### Work to complete
A) In the adoption post, on what date did the family receive PreApproval from China to adopt him?
B) Continue the adoption post from the point where it stops.

### Text segment

»»

Well, the rest is history. :) Our Letter of Intent was sent last Friday, February 3rd and we received PreApproval from China to adopt him on February 7th. We still have a lot of hurdles to jump and waiting to do. But he is ours.

In case you want the skinny on his heart, he has a PDA {which Joel also had but was corrected before we traveled to Thailand}, a PFO, a dilated Main Pulmonary Artery, and enlarged left heart. What that means is, he needs to have his heart fixed. But it is unlikely that it will take his life before we can travel. And, we were grateful to learn from our PC, it should be corrected with a heart catheterization instead of open heart surgery. What a praise! 

My mom was asked the other day, very bluntly, "Why would they knowingly do that? Choose a child that has physical problems? Can't they have children of their own?" I'm so proud of her. She took the opportunity to speak to this young woman and explain the Gospel to her. And to share with her how beautiful adoption is. Jase told me last night that someone recently asked him why we are adopting again. He said that he answered them with a question of his own.

"Did you have parents growing up?"

"Of course, sure I did."

"Well, he doesn't. It's as simple as that."

And really, it is. It's as simple as that. That is enough of a reason.

But it's also so much more.

It's the Biblical mandate. Even though so many other things are mandated in Scripture that I gloss over every day. Things like feeding the poor. And putting others above myself.

It's the sweet knowledge that as Christians, we ourselves were adopted into God's family. And so often, I fail to glory in that Truth.

It's because orphans are among the most vulnerable people on planet Earth. And God said that when we care for the least of these, we are caring for Him.

It's the simple fact that our son is in China. So we will do whatever is necessary to bring him home.

This is the how, when and why he became our little China prince. Na. We're not heros. We're not even great people. We've just been convicted. We've just become passionate for the orphan. And ultimately, we've just been changed.

8 comments:

Jessica said...

««

### Extracted records

»»

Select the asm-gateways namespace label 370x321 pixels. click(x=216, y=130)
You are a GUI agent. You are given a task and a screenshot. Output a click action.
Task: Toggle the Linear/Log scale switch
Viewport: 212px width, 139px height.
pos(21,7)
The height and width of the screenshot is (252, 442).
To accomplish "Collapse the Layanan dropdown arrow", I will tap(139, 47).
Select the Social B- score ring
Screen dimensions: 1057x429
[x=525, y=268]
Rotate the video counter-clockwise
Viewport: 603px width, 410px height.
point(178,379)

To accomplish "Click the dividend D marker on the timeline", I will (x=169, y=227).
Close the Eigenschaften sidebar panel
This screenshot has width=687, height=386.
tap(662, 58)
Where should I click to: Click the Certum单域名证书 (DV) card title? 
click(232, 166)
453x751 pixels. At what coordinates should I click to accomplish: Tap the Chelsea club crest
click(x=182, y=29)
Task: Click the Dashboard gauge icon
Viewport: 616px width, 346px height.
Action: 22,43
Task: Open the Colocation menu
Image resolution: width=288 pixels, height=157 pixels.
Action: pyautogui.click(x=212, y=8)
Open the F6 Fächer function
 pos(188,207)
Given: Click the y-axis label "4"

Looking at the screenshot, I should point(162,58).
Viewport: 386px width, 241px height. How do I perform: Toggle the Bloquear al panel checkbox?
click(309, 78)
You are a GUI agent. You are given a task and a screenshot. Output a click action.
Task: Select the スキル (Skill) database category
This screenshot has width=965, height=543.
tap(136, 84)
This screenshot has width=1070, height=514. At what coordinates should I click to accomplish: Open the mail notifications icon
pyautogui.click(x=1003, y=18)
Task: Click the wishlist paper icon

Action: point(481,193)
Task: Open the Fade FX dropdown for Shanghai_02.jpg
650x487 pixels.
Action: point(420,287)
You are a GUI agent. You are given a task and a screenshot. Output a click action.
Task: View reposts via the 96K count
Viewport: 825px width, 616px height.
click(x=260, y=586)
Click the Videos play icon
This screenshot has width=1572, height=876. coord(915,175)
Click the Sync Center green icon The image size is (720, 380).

««

### Expected responses
A) February 7th

B)
I share your heart on this one, Kam. Again and again I find myself answering with 'I just want to be a mom again. End of story.'

But that said, simple answers aren't simplistic ones. And I know your journey and decision to your Little China Prince is not a simplistic one. But rather that this is a path walked in love and courage. I hope it's heaped with blessing for you and yours!

PS - When we were in "decision-making mode" we clung to Laura Story's song Blessings. We wore that sucker out. It seems so fitting for your story too.

La Dolce Vita: The Sweet Life said...

So beautiful, Kam. Just a God thing, right?

Praying that the rest of your journey is blessed with peace, provision and speed.

Let's get together someday...seriously!

Stefanie said...

Oh my goodness, do I love this story, Kam! Thank you for sharing, so transparently, what following our God is like! He is GOOD and He is FAITHFUL!! So very JOYFUL for your family!!!
And WOW, your husband's response to nay-sayers... awesome :)

Jennifer P said...

Conviction is a very GOOD thing. Good job listening to that still small voice. Amazing how a child almost finds you....

Jay and Chandra and Penny Regan said...

Amen, sister!

The Bloomquists said...

So very well said!!!

Lillie Family said...

yea!! Tell Jase I am using that line the next time someone asks me that question!!

Jan en Terry said...

I'm very touched by your words. There is a Dutch poem that expresses your journey, that has many similarities with ours:
"I searched, found and lost
and I searched again
until I found again
We are all born more than once
and for those who are searching
one day the circle is round."
Many blessings to your family and your little prince!